▶ _To do_
Print exactly, and only, the lines from the one containing "At what coordinates" through the last line of the records below, both included; leave out the pictures.

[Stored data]
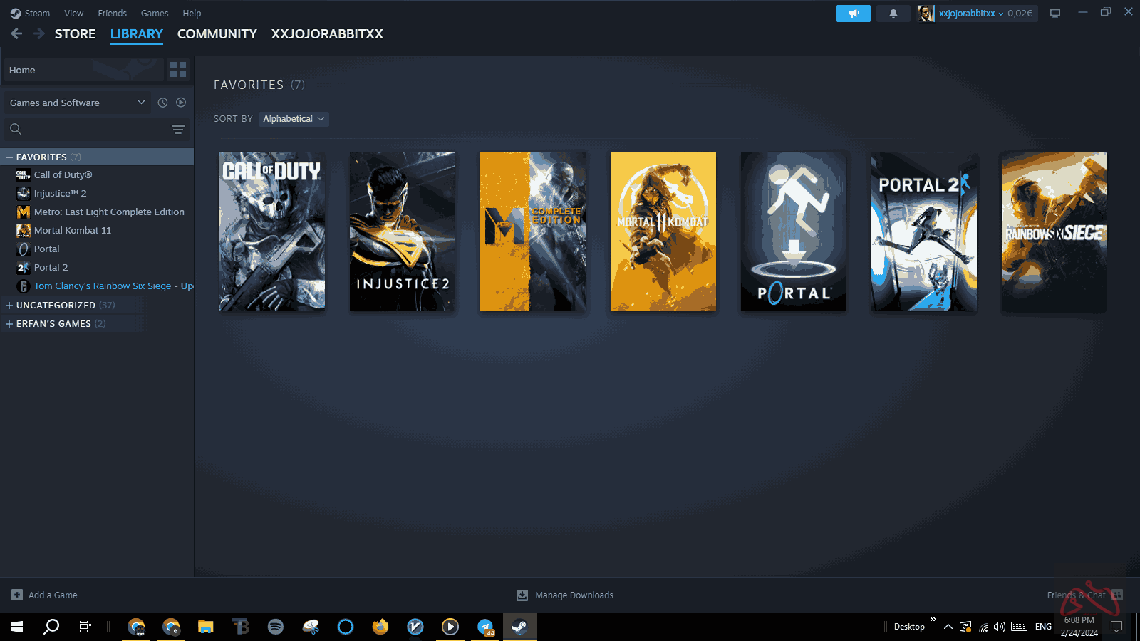Click the announcements megaphone icon
1140x641 pixels.
(x=853, y=14)
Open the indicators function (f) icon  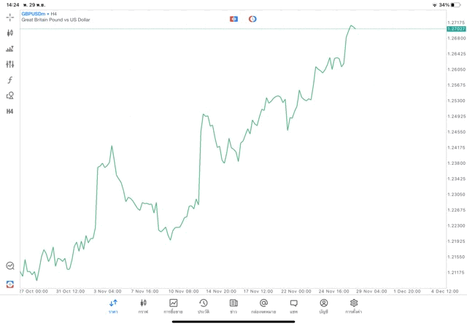click(10, 80)
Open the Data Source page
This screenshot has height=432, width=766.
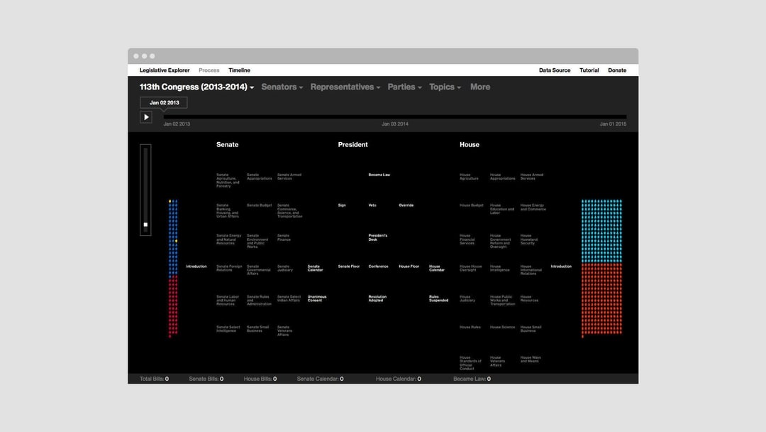tap(554, 70)
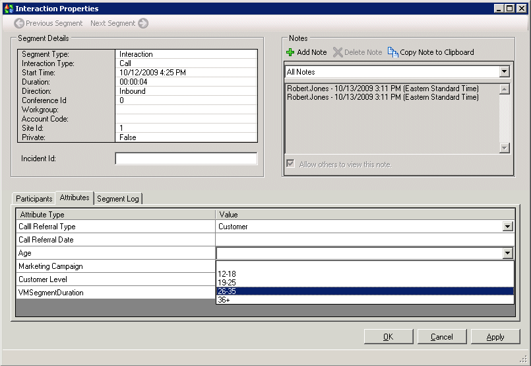
Task: Click the Copy Note to Clipboard icon
Action: (x=393, y=52)
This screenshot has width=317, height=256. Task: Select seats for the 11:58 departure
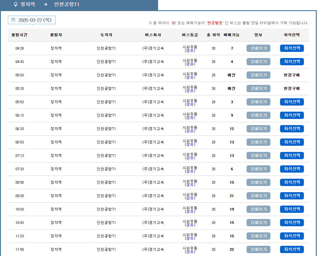click(x=292, y=249)
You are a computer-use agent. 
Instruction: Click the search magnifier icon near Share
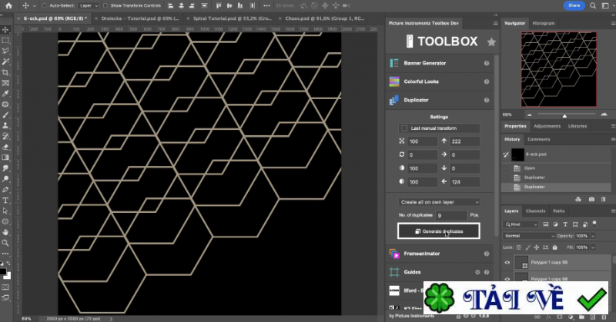tap(591, 5)
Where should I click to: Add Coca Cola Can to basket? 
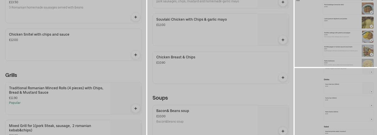[371, 92]
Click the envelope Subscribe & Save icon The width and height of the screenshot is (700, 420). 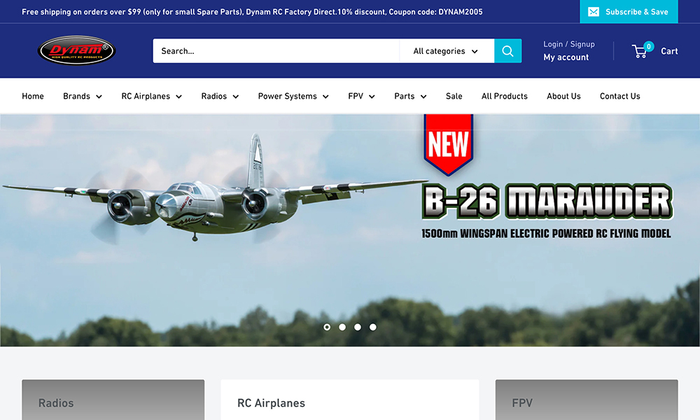(594, 12)
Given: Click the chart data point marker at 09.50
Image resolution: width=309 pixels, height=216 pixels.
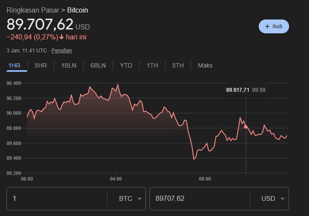Looking at the screenshot, I should coord(246,127).
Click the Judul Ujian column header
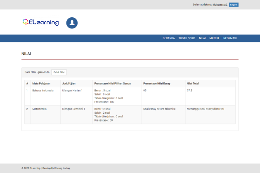Screen dimensions: 260x173 [x=69, y=84]
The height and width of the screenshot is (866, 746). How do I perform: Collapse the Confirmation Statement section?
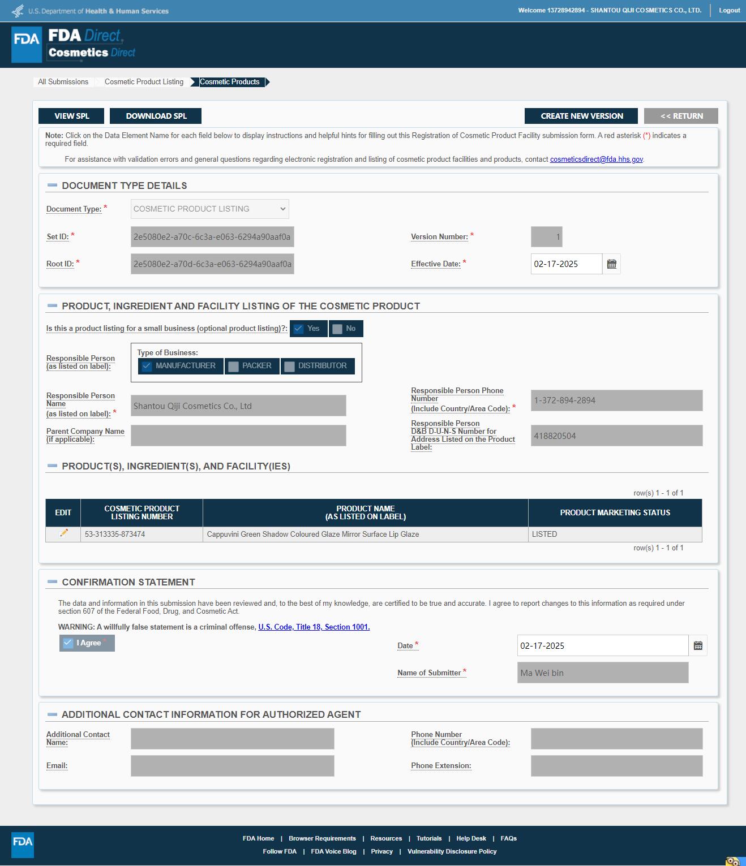tap(53, 582)
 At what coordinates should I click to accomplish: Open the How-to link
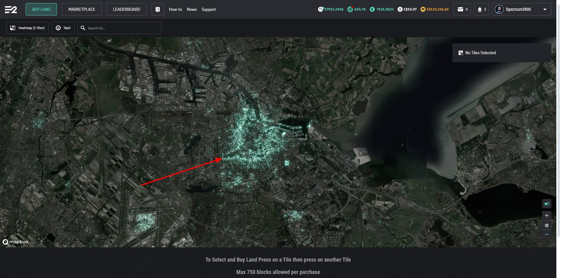(175, 9)
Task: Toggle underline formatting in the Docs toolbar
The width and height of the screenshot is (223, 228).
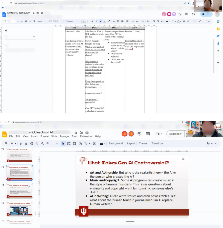Action: [100, 21]
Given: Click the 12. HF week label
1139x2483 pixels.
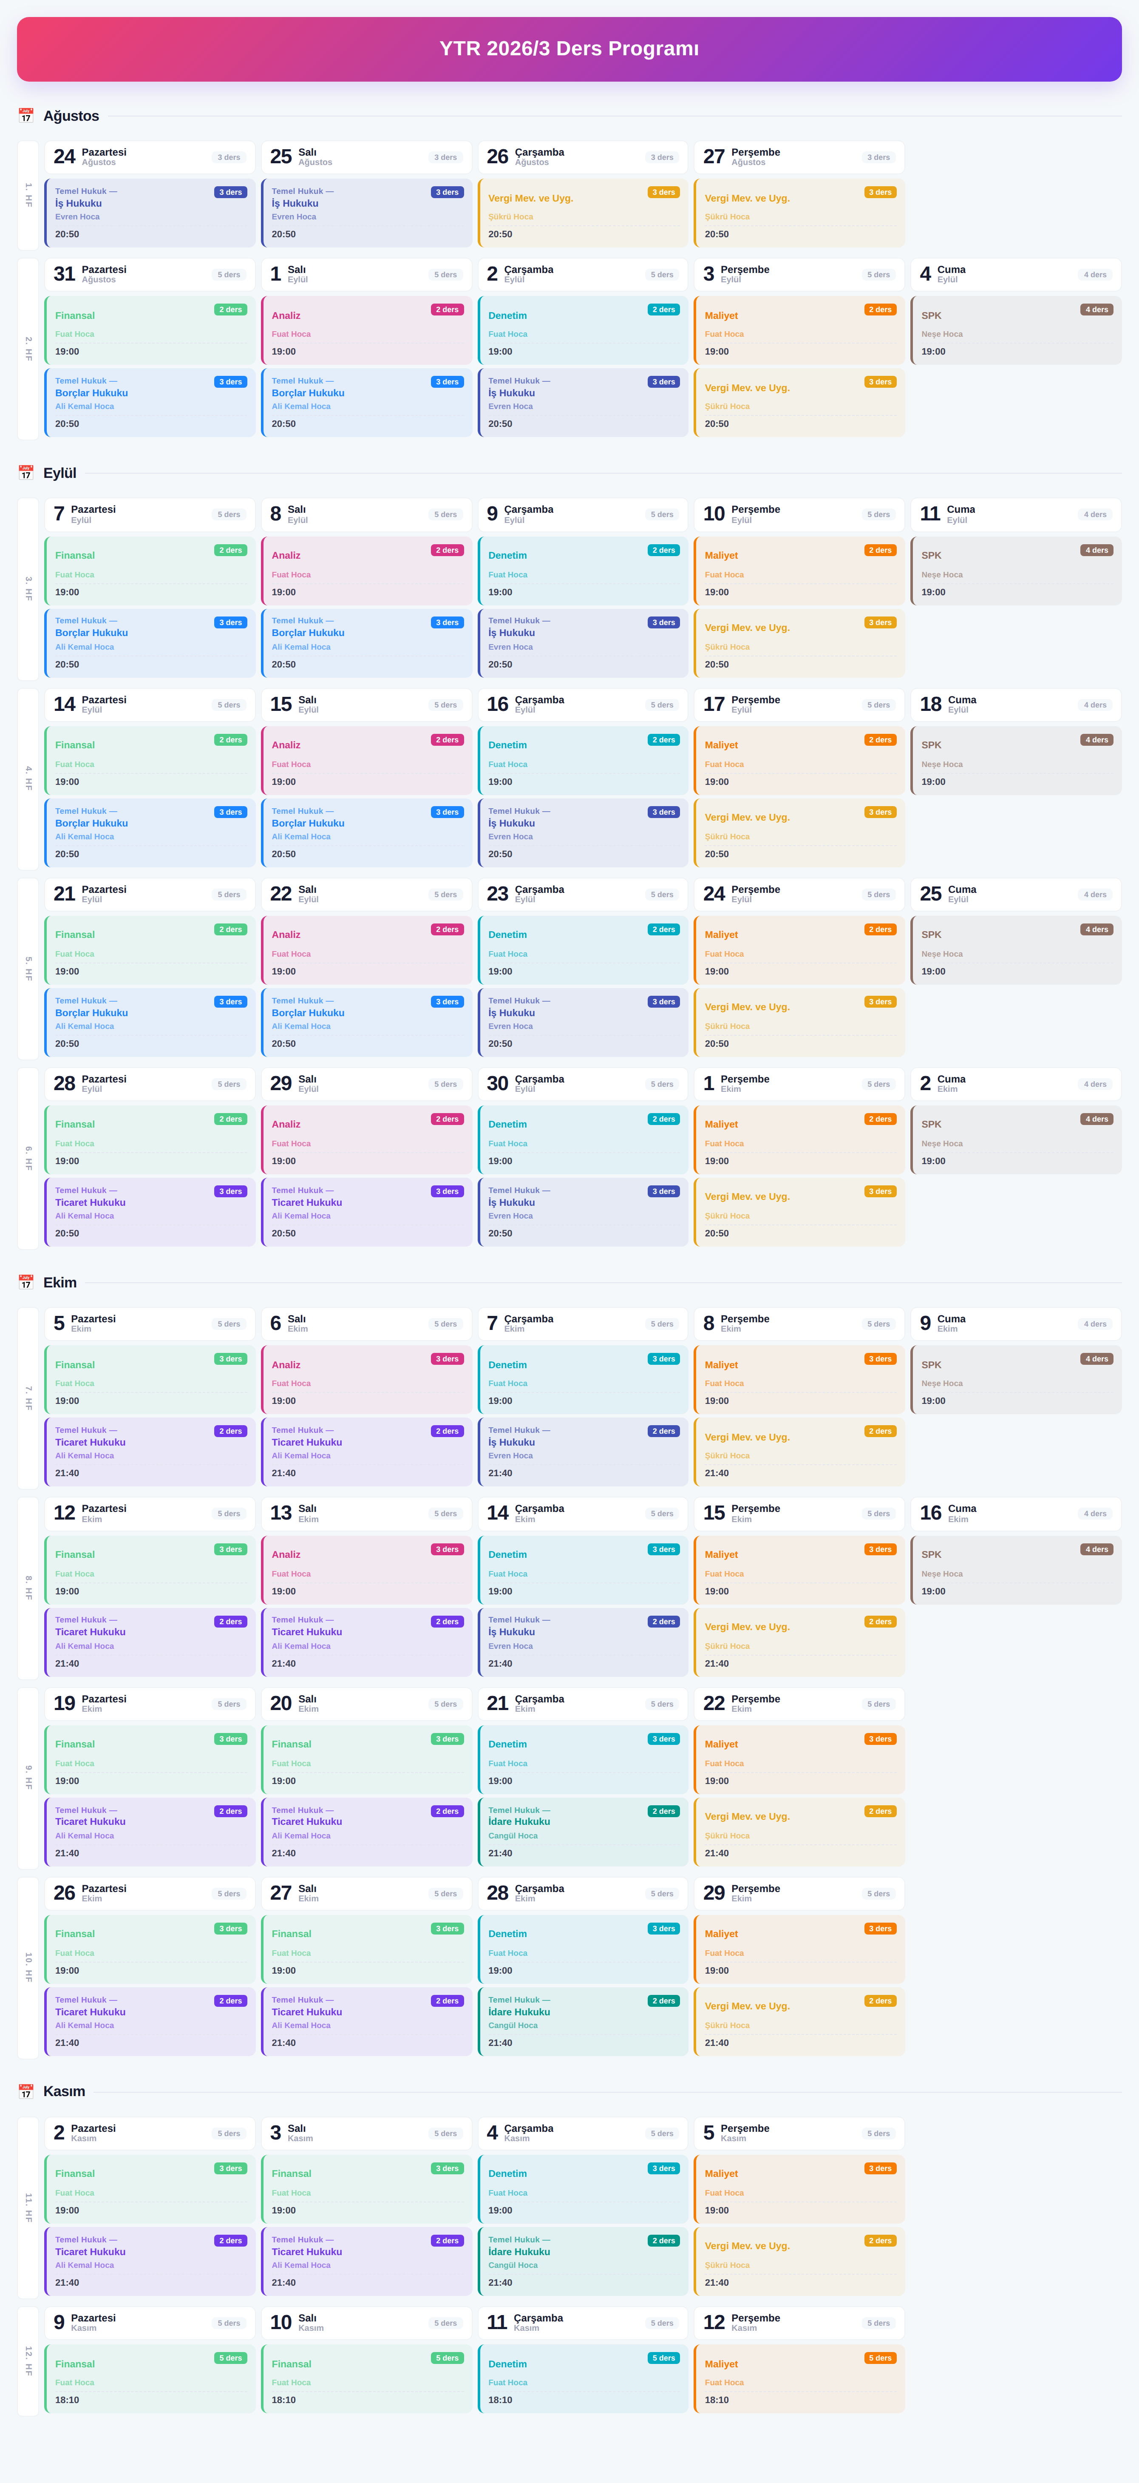Looking at the screenshot, I should [x=28, y=2361].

▶ _Result of the task_
 At what coordinates should I click to accomplish: Open the How-to link
(175, 9)
Task: Toggle underline formatting in the Docs toolbar
The width and height of the screenshot is (223, 228).
Action: [100, 21]
Given: Click the 12. HF week label
1139x2483 pixels.
Looking at the screenshot, I should [x=28, y=2361].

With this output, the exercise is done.